** Opening The input block **

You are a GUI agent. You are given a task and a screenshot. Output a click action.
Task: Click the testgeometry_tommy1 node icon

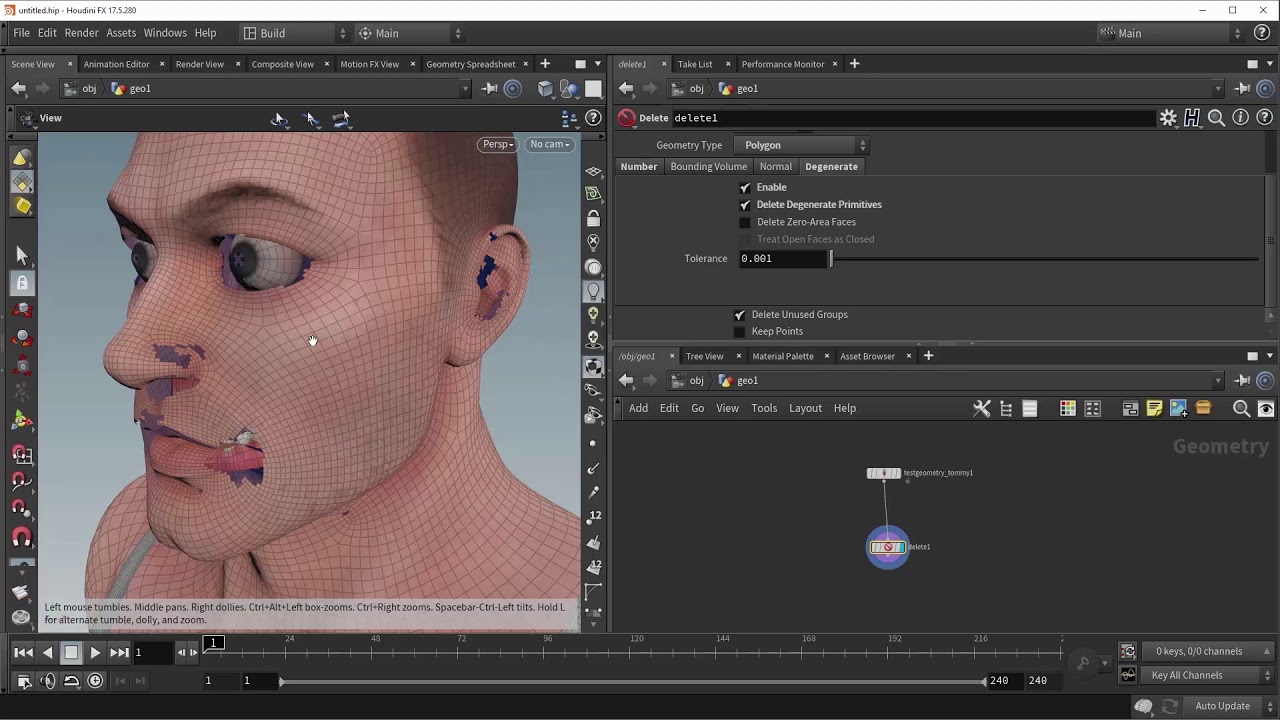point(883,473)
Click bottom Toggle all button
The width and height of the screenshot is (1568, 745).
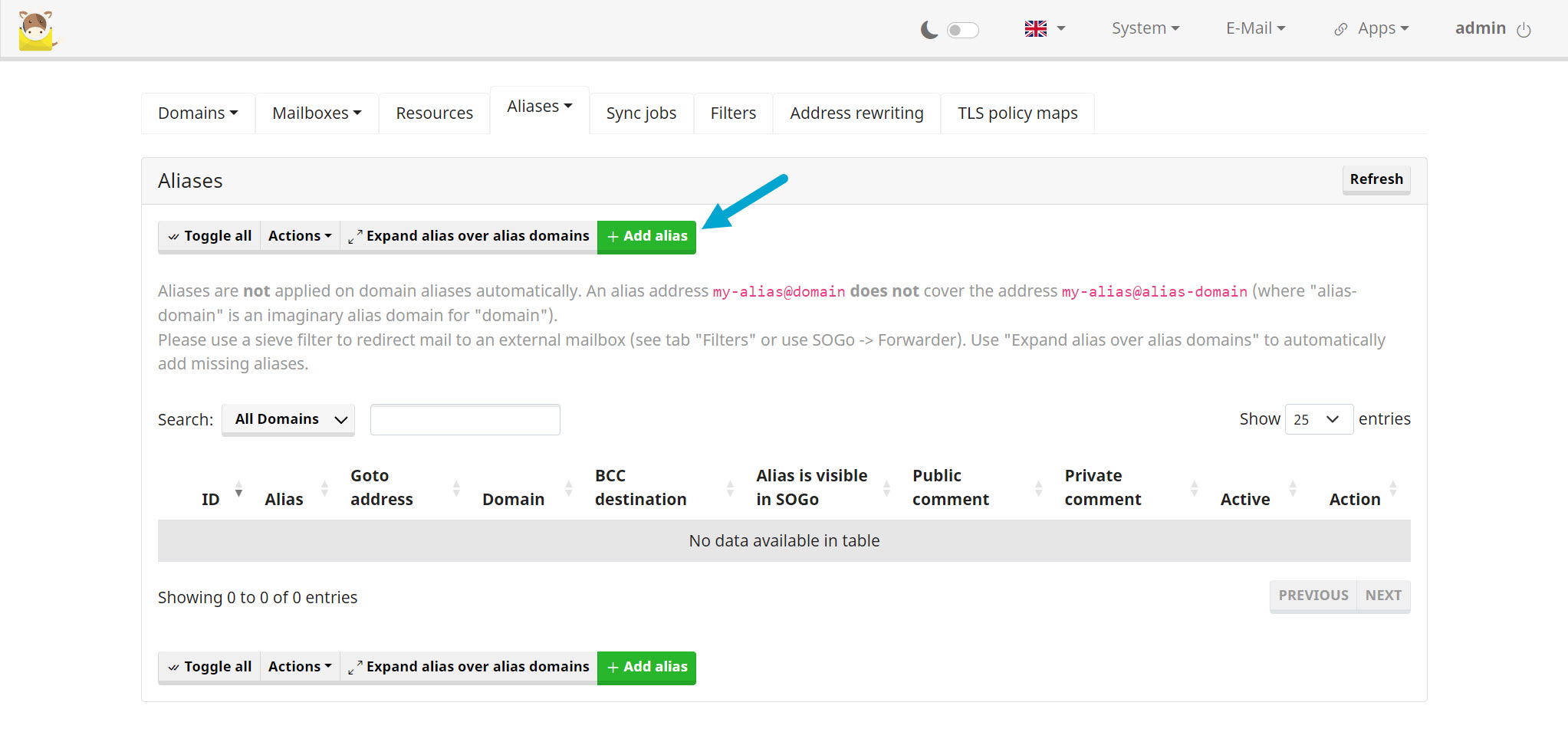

** Closing The input block **

What is required
A faithful copy of all the records is required, with the pictures left out.

Solved problem
You are a GUI agent. You are given a task and a screenshot. Output a click action.
Task: Click the testgeometry_tommy1 node icon

point(883,473)
Click bottom Toggle all button
The width and height of the screenshot is (1568, 745).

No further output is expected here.